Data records
+ + + + + + +

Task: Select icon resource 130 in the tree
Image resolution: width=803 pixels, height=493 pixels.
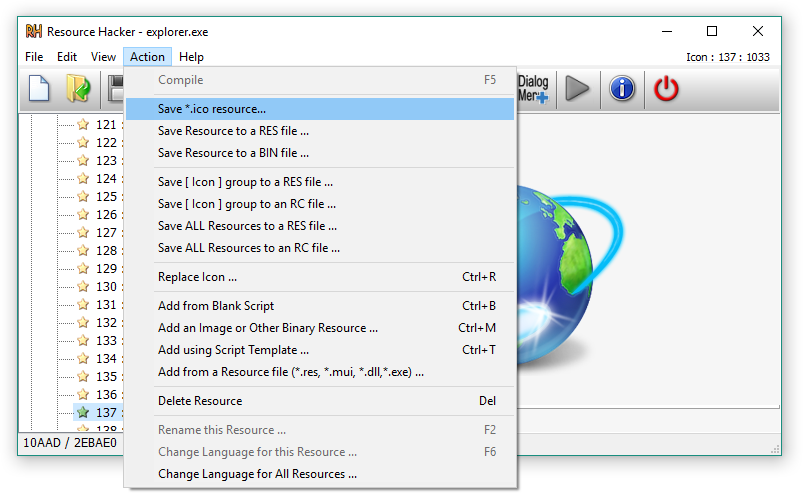Action: tap(105, 287)
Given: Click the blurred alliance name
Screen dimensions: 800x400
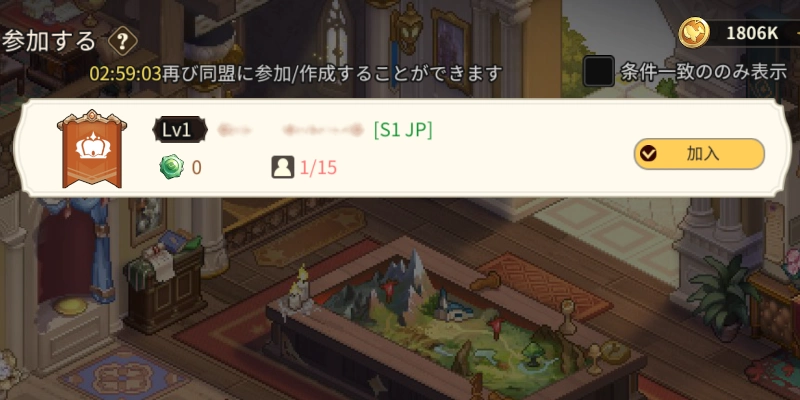Looking at the screenshot, I should [x=290, y=131].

+ + + + + + +

Stated problem: Write out the entire listing above word for word, omitting the pictures.

Solution below:
Task: Select icon resource 130 in the tree
Image resolution: width=803 pixels, height=493 pixels.
Action: tap(105, 287)
Given: Click the blurred alliance name
Screen dimensions: 800x400
Looking at the screenshot, I should [x=290, y=131].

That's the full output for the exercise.